And the last one ……is dialectical materialism deterministic or not…..

To my understanding Marx saw historical processes as result of economic development in form of capital and knowledge accumulation and its ownership and the inter-relations between individuals in the society and individuals and the society, while the division of labour placed each individual to it’s class according to his economic task in the society.

I may be wrong about Marx, but still i believe i have the capacity to summarize the essence of differences between your and mine points of view. After all it’s not important who said what, but what are the ideas we believe in and if they are right or wrong.

To my opinion, the only way to change these deterministic processes is war, mass murdering, social-political upheaval through complete annihilation. If the Bolshevik revolution wouldn’t be successful, the world would be a very different place. Their victory was far from necessity. After all in 1917s election the Bolsheviks got only 24% of the votes, far behind the social democrats.

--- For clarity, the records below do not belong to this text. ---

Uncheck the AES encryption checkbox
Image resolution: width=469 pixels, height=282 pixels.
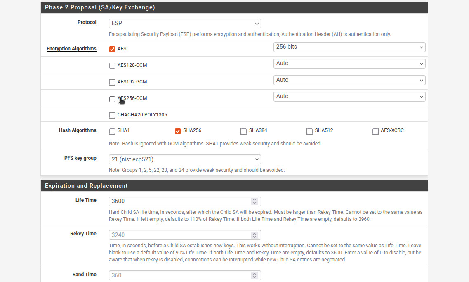pos(112,49)
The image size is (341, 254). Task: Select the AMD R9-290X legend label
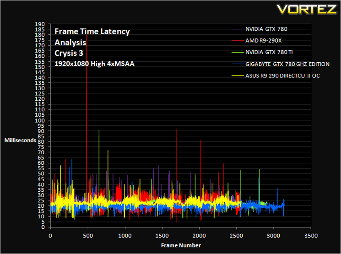click(x=264, y=41)
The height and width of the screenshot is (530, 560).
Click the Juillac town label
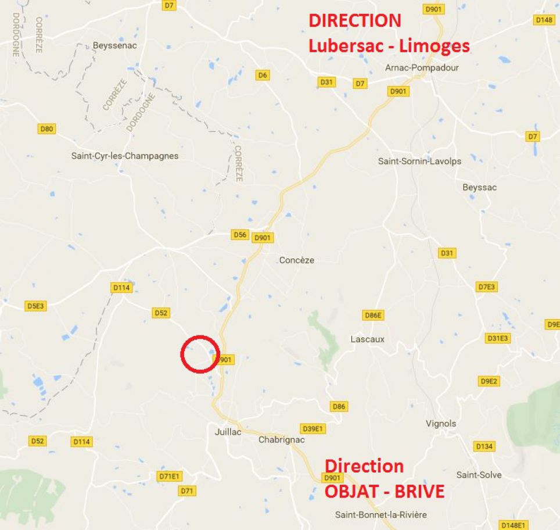[x=228, y=432]
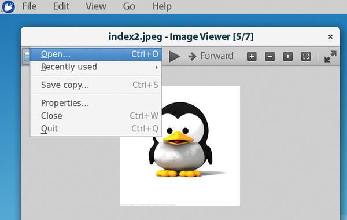
Task: Expand the Recently used submenu arrow
Action: tap(157, 67)
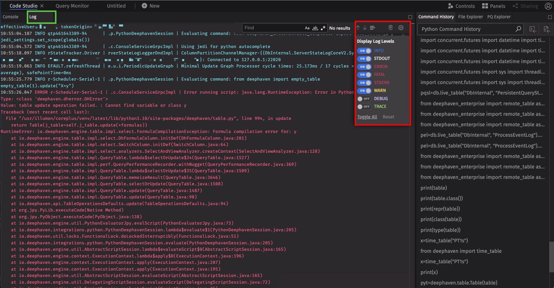Screen dimensions: 554x288
Task: Click send to console icon
Action: pos(532,29)
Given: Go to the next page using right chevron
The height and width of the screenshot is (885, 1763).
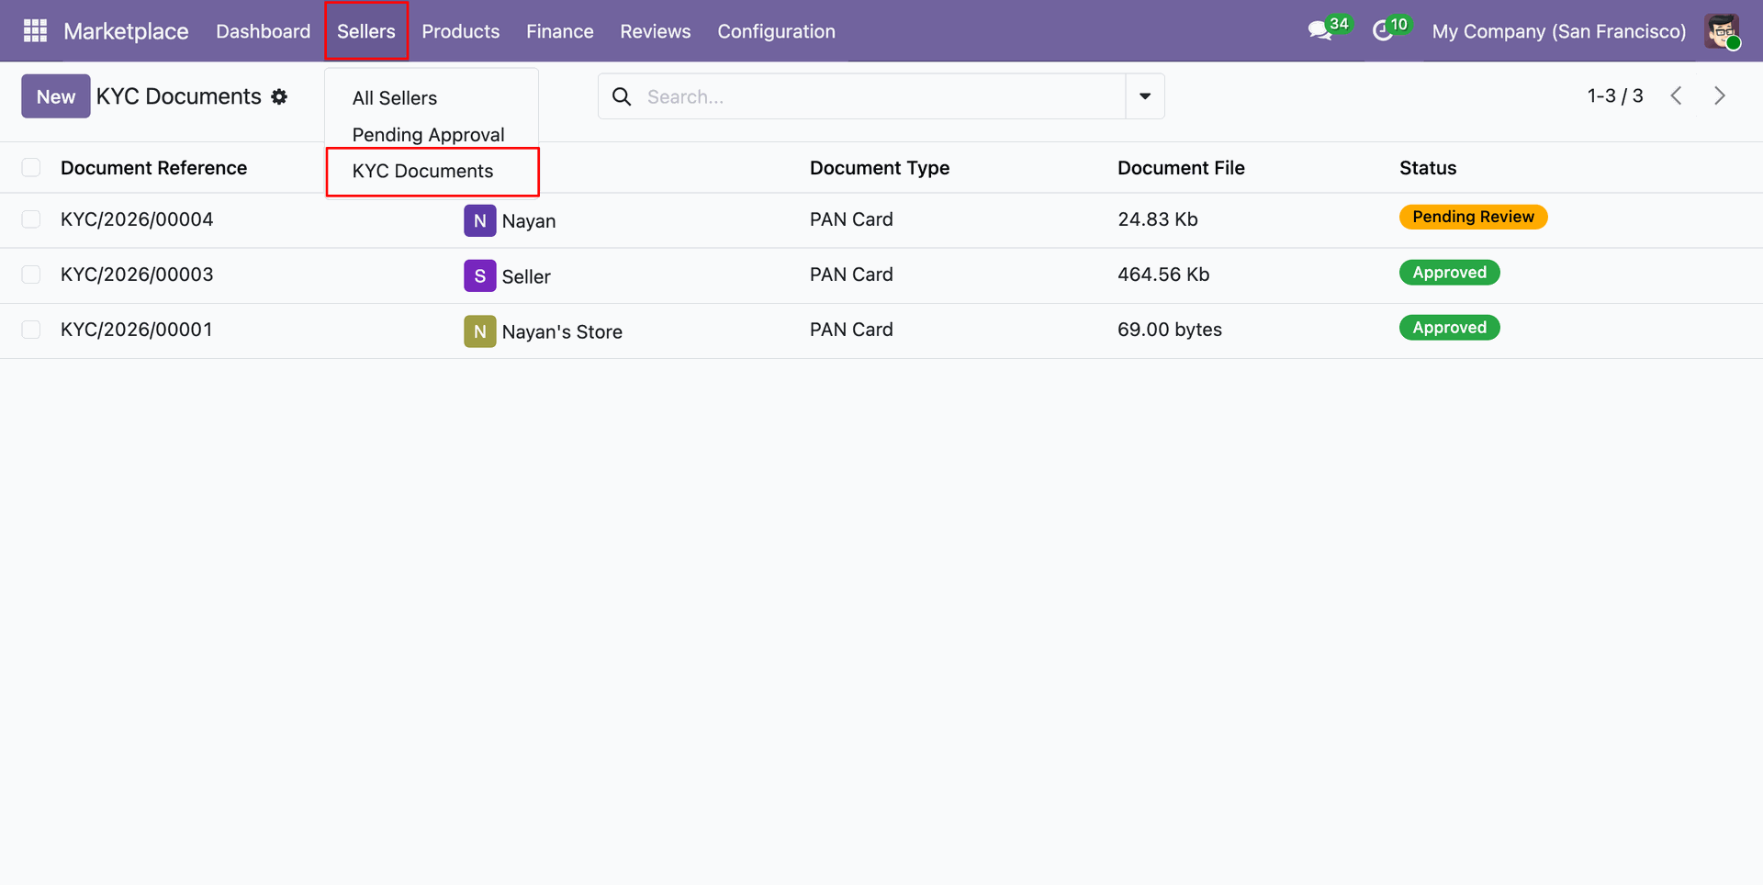Looking at the screenshot, I should coord(1720,95).
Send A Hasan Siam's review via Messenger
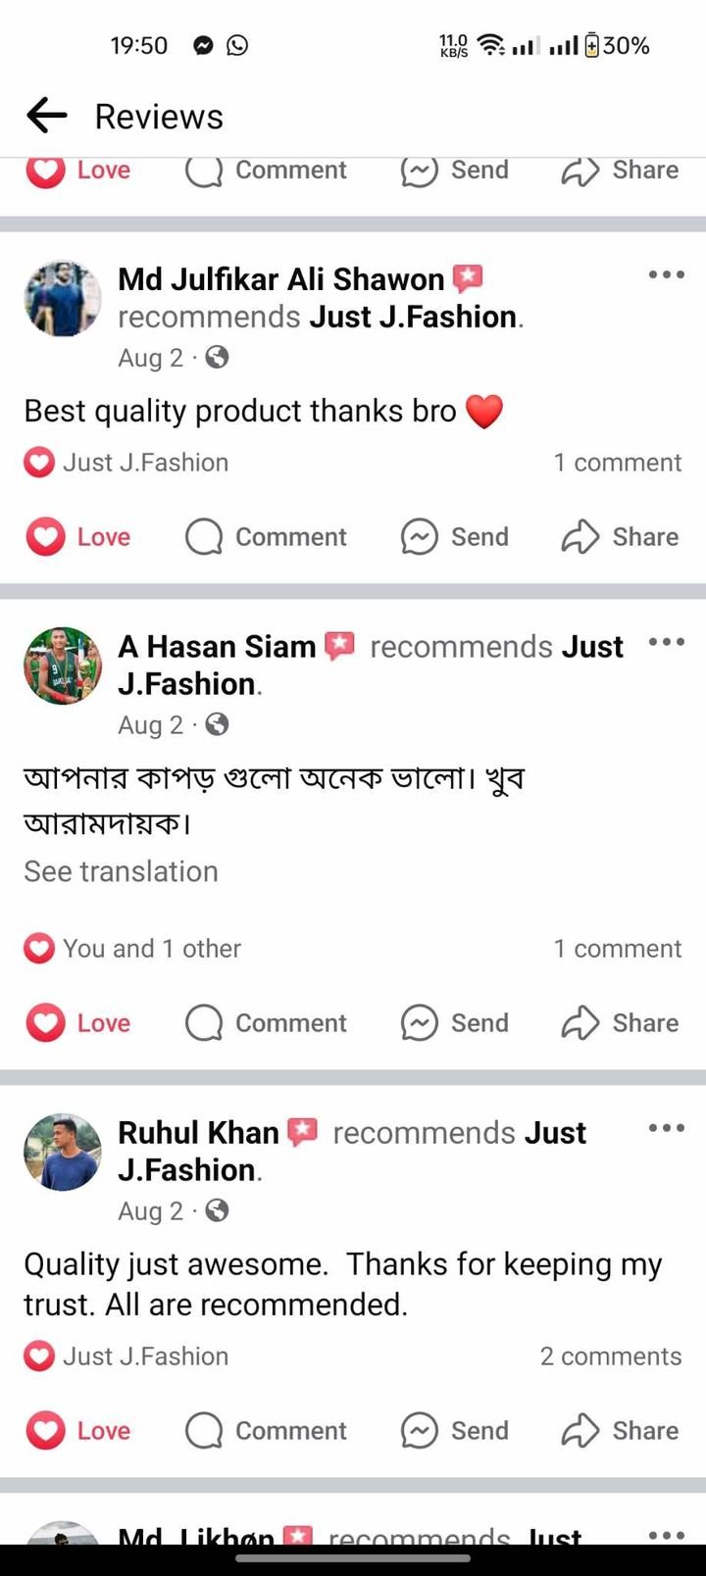706x1576 pixels. (455, 1023)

To my opinion, the major issue in political system is the legitimacy of the government authority. Historically rulers political legitimacy in the pre industrial revolution era was from their family stories about heroism, nobleman status of aristocratic families, etc., meaning fairy tales. If you visited palaces of European nobleman 250 years ago, you would see paintings of all their predecessors on the walls and their great deeds. Also their names included the roots of their families, etc. All this gave to them huge respect among the mostly illiterate rural population, living in the villages in the neighbourhood of their castles, who and their families were part of these stories, and as such could identified with them. Also there were no big concentration of population, that the rulers couldn’t manage. With the beginning of industrial revolution, growth of urban population, literate and concentrated in the cities and the new factories, this tie between master and vassal was broken. Add to it the new growing, well educated middle-class, and the old political power structure was broken. But no ruler, be it aristocrat, capitalist, or communist, gives up his grip on political power voluntarily, just because it lost its relevance. The revolution is the only way to change it. It started in France, the most important country in Europe, where the aristocratic grip to the power was the strongest, and most obscure. Germany, still divided among hundreds of city states the demand came later. To relate these events to clash of different economic classes with different economic interests is oversimplification. Class consciousness doesn’t exists, unless it is arisen by some ideologically motivated, semi-intellectual leadership with lust for political power.

———————
As to utility theory, i accept that the methodology used for the theory is very different from the methodology used by hard sciences. It is the same with all social sciences, psychology etc.

The question of determinism goes to the very core of the philosophical question, if there is free will or there is not. In physics and definitively in classical physics there is no free will, but mechanical obedience to laws of nature.
In sciences of human behaviour all what the scientists try to do is to build a model, that can be quantified, and partially explain certain aspects of human behaviour in certain situations. From this point of view Marx or Marshal are the same. Marx theory failed, not because his scientific method is worse than the alternative theory, but because he wrongly predicted human behaviour, in certain situations. He didn’t give enough importance to individuality, so important today, and on the social level to tribalism and all connected to it like, ceremonies, myths, feelings of belonging to community, fath, religion, casts, and thought it as a temporary phenomena, unless it is based on social class, divided by economic function of the class. He felt contempt to religion, to phenomena of casts in India, etc. and saw it as a temporary phenomena. He didn’t give enough importance to major force that drives the human individual to act, the urge to compete, to posses and to have profit from any opportunity it encounters.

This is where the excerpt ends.